I look down through the hole in the fire escape. There is no longer a ladder, just this rope. It is knotted at two foot intervals. My hands grasp the uppermost knot. I look at my friend nervously. "You want some shoes? Let me get you some shoes." he says. I have kicked off my boots and they lie on the porch 15 feet below. He brings me trainers and somehow they fit perfectly. My hesitancy, my shifting of hands and feet on rope has made us both more nervous. It's a long drop. Once I skooch off the grating will I be able to lower myself down? If not, I most likely won't be able to pull myself up either.

This is not a big deal.
But if I fall it is.
R. says he will spot me. He swings onto the rope and lowers himself down. "I'm all upper arm strength," he says.
"Yup, I'm not," I say.
He's down there, I'm up here, I hold onto the rope and position my feet on a knot.
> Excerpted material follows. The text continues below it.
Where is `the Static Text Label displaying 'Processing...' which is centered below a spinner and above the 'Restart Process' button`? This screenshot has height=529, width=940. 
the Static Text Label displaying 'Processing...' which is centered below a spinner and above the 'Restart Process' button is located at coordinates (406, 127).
I drop off the fire escape and am swinging in the air above a porch behind a brownstone in Brooklyn. A few seconds later I have shimmied down the rope without a problem, my new trainers landing softly on the plywood below.
No big deal.
And its not. But R. and I are super excited about our little challenge and grinning like mad. I am proud of myself for not using my fear of heights (falling) or my muscle weakness as an excuse not to do it. Everyday we face little challenges and they can be as satisfying to conquer as climbing a mountain or winning a hotdog eating contest.

My hands have strands of rope sticking to residual dirt. I think about where I was a year ago. I came to New York last summer and volunteered at Eagle Street Farm in Greenpoint. I learned how to properly pick kale and to shake as much dirt as possible off of the roots of plants to be composted because hauling tons of dirt onto a roof is hard work. I was looking into internship programs and had just heard about the one at City College in San Diego. I hadn't lived in San Diego in almost a decade and wasn't sure what the year would bring. I jumped in anyway.
I now know my brassicas from my solanaceae. I know when to use a digging fork or a hula hoe. I have eaten better, fresher, greener in the last year than ever before in my life. I am slated to return to San Diego to actually work at the farm that has brought me community, knowledge, opportunity.
I am anxious. I hope that I know enough, am strong enough to lead.
In a week I scooch off the edge of my travels and shimmy down into the dirty life of California farming once again.

Like growing vegetables on an urban farm or in pots on a windowsill, like seeking knowledge and a healthier life in the middle of a socially depressed urban center, like climbing a rope off a fire escape: whether the challenges are big or small, jumping into the unknown is just about always worth it.